------ Listed entries ------

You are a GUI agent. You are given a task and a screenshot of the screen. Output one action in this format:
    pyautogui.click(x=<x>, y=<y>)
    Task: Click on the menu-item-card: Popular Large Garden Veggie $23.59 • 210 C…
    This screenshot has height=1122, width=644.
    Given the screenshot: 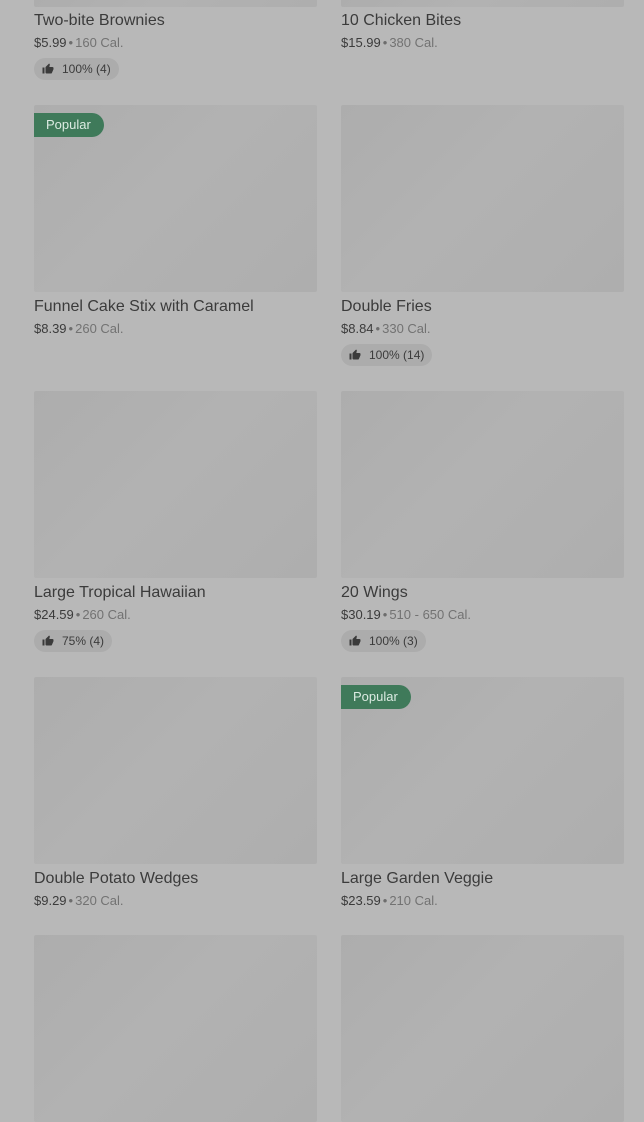 What is the action you would take?
    pyautogui.click(x=482, y=794)
    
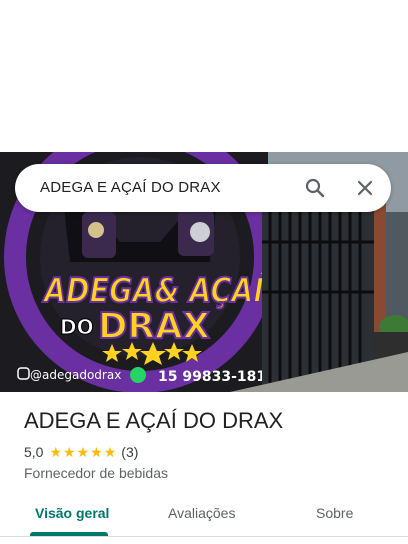 The height and width of the screenshot is (544, 408). I want to click on tab-about: Sobre, so click(334, 513).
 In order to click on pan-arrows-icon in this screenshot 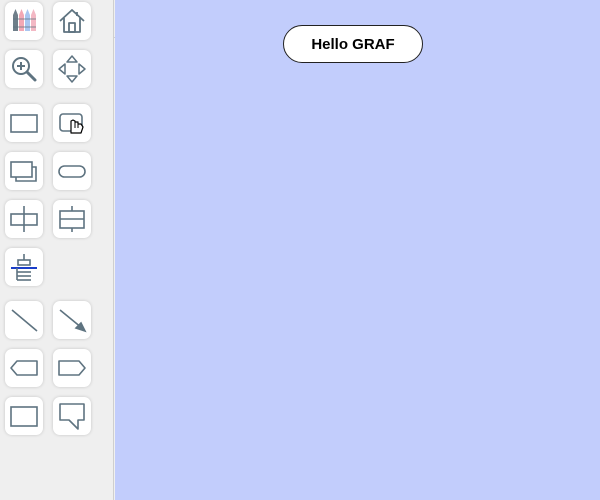, I will do `click(72, 69)`.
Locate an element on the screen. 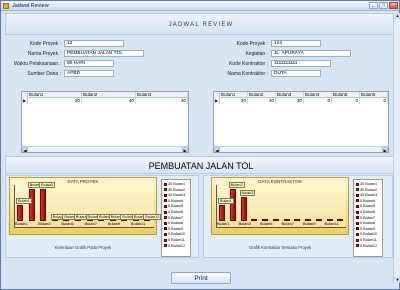 The width and height of the screenshot is (400, 290). chart-caption: Ketentuan Grafik Pada Proyek is located at coordinates (83, 248).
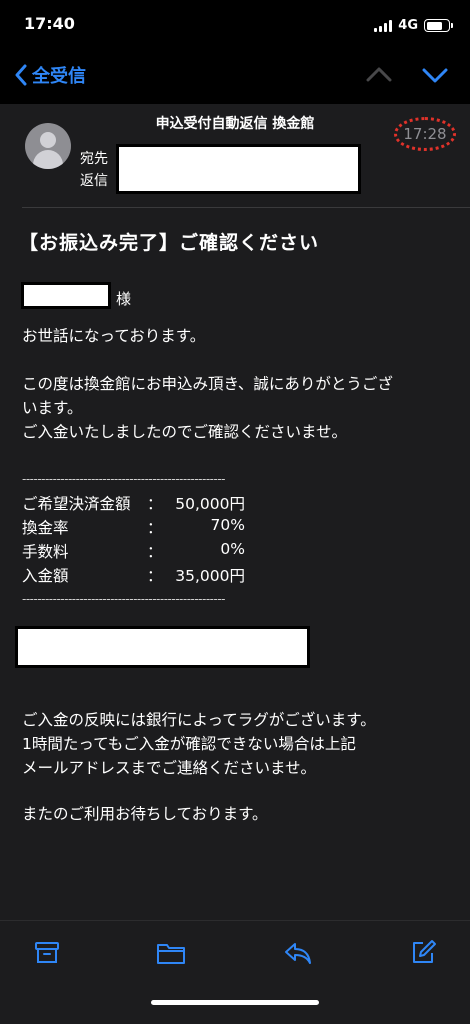 This screenshot has width=470, height=1024. I want to click on redacted-address, so click(238, 169).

------

■ **Instructions for the task**: Copy everything from the start of the data down to the line containing "This screenshot has height=1122, width=644.", including that line, with no changes.

■ **Solution to this task**:
You are a GUI agent. You are given a task and a screenshot of the screen. Output one action in this format:
    pyautogui.click(x=<x>, y=<y>)
    Task: Click on the menu-item-card: Popular Large Garden Veggie $23.59 • 210 C…
    This screenshot has height=1122, width=644.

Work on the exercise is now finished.